The great thing about Unicode research is that I get to learn an amazing amount of trivia I never knew existed about different languages and scripts. Chinese is interesting because of its complexity and the chance for naive Westerners to step on major political and cultural landmines.
I am definitely not an expert, but here are some things I have found out over the years.
If you just want to set up on Chinese on your Windows or Mac, see the Penn State Chinese Set Up Page.
Simplified vs. Traditional Chinese
The first thing to know for Chinese internationalization is that the modern script comes in two flavors – Simplified (Mainland China) and Traditional (Taiwan, Hong Kong). The choice depends on country of origin, and for a Westerner, comes with some political strings attached. Fortunately, most U.S. systems support both.
Recognizing the complex nature of the Chinese script (with literally tens of thousands of characters), the government of Mainland China implemented a simplified script with less complex shapes and fewer characters with the goal of increasing literacy. Simplified characters often have fewer strokes than the older versions and may be easier to read at smaller font sizes.
The use of Simplified Chinese was also adopted by Singapore.

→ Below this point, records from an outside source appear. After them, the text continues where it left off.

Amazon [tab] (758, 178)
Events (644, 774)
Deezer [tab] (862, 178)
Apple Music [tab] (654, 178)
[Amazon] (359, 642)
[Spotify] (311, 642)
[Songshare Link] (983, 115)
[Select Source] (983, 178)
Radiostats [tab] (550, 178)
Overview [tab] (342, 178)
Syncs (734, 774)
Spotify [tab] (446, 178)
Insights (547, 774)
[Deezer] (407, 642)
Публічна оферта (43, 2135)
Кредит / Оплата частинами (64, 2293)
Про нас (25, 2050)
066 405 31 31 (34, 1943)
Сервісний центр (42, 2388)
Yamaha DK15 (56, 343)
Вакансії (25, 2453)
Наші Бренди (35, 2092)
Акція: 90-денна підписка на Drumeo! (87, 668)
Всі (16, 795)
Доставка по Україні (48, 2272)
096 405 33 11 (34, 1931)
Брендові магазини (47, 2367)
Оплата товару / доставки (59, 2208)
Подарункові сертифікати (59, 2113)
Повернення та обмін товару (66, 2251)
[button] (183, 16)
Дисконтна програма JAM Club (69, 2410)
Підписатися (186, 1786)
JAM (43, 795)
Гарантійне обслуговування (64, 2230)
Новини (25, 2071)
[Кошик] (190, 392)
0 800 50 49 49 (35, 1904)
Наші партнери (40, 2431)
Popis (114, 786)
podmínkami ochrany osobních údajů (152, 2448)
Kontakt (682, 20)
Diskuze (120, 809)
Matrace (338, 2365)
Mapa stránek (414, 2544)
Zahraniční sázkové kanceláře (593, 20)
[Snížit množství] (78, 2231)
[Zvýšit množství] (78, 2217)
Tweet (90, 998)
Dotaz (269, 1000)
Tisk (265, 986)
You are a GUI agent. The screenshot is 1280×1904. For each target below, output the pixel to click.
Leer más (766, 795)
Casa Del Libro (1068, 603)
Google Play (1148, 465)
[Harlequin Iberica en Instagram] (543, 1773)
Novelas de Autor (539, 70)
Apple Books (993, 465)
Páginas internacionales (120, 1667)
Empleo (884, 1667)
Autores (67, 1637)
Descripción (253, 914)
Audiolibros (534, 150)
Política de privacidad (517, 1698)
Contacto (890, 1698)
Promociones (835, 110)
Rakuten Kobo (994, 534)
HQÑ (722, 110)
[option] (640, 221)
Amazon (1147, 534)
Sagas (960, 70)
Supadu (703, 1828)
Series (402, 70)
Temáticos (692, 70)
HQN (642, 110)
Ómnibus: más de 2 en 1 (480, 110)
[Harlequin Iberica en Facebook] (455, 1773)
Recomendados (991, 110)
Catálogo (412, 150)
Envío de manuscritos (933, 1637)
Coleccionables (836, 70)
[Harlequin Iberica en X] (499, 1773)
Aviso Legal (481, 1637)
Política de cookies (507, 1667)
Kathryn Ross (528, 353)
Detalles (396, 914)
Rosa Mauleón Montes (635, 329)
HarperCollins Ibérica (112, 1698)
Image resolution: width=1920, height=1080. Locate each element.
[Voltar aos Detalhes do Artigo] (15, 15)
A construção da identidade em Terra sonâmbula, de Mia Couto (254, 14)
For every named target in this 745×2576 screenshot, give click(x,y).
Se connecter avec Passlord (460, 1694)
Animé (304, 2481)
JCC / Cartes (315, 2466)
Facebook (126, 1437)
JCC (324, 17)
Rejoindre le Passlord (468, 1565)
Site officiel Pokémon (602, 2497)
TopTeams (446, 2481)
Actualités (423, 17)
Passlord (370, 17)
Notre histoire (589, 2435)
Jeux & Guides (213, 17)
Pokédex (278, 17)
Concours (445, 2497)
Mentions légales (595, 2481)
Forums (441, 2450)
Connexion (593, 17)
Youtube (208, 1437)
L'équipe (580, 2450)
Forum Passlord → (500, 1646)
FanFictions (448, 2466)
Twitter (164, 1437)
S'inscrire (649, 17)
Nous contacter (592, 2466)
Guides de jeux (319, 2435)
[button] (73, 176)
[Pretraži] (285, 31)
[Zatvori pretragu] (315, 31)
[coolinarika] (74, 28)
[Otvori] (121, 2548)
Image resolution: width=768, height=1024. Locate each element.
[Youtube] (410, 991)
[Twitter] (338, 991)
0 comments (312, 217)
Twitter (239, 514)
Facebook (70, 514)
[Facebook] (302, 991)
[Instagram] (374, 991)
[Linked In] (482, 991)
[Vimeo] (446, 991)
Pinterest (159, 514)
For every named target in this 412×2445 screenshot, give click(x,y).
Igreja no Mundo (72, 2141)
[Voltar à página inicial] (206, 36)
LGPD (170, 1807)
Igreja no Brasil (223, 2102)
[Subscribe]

The older form of the script. This form is used in Taiwan, Hong Kong, Macao and many older expatriate Chinese communites.
Different Chinese speaking regions (Mainland China, Taiwn, Hong Kong, Singapore, etc) have complicated diplomatic relations to say the least. When you choose a script you may be implying support for one or the other government's position. Thus when the U.N. announced it would be using Simplified Chinese only for documents, there was much discussion in the blogs.
Similarly, there is a lot controversy in San Francisco on which script should be taught in Chinese courses in the U.S. (San Francisco Chronicle, May 8 2006).
This is a great landmine be wary of. I now ask people in internationalization class where they come from and cross my fingers.
It should be noted that in some cases, Simplified Chinese combines multiple forms from Traditional Chinese so that one Simplified Character could represent more than one older character. Therefore, Traditional Chinese is still in use in Mainland China for older texts, traditional calligraphy or ceremonial occassions.
Similarly the economic realities are such that many people in Taiwan, Macao, Hong Kong are also familiar with Simplified Chinese because they may be doing business with Mainland China or Singapore. Apparently people at the borders of China may also be receiving TV shows with Traditional Chinese subtitles, so they are learning both
Hong Kong Supplemental Characters
To make things a little more interesting, writers in Hong Kong may use special characters not used elsewhere to represent certain Cantonese words. Not all of these Hong Kong Supplementary Characters are encoded within Simplified Chinese
Japanese and Korean
Both languages can be written in scripts which combine Chinese characters with phonetically based characters. The Chinese characters were originally taken from the Traditional Chinese script centuries ago, but over time, these two have evolved on their own path.
What about Unicode?
It's complicated, but it boils Unicode only assigns a new number to a Simplified character or Japanese Kanji character if it is significantly different from the Traditional character. As might be expected, people may argue on where the cut off line is. This process has been called "Han Character unification" and it can be controversial.
- W3C Micro Tutorial
- Wikipedia Simplified Chinese
- San Francisco Chronicle - Politics Fills the Characters
- Notes on Chinese Character Simplification (Bill Poser)
The Western keyboard is clearly not designed for scripts like Chinese, so alternative utilities are included. For Chinese, native speakers often type keys for different stroke components. Once the first one is chosen, users see a list of possible complete characters then choose the one they want. That is, the script is organized by shape, not necessarily by sound.
There are systems in which you type a Roman prounuciation equivalent (e.g. "ma") then choose the character. However, most native speakers do not use this system.
The List of Encodings
Along with the script variants come a list of alternate encodings for Chinese. Normally I'm an advocate of Unicode, but given the complexities of Chinese, I would check to see what encoding you need to support.
The Yale Chinese Computing Center has an excellent overview which I will summarize below.
- Big5 - Developed by a group of five corporations in Taiwan
- EUC-TW - Similar to Big5, but based on CNS 11643 developed by the government of Taiwan
- HKSCS - The Hong Supplementary Character Set
- GB2312 (EUC-CN) - Developed in 1980 by the government of the People's Republic of China. GB is Guojia Biaozhun or "national standard."
- GBK - Additional characters in GB2312. Note that the Windows version of "GB2312" includes GBK characters.
- GB18030 - The most recent encoding issued by the Chinese government. This is mandatated for all computers sold in China. It's a four-byte character set and references Unicode. Both I.B.M. and Microsoft have information about GB18030.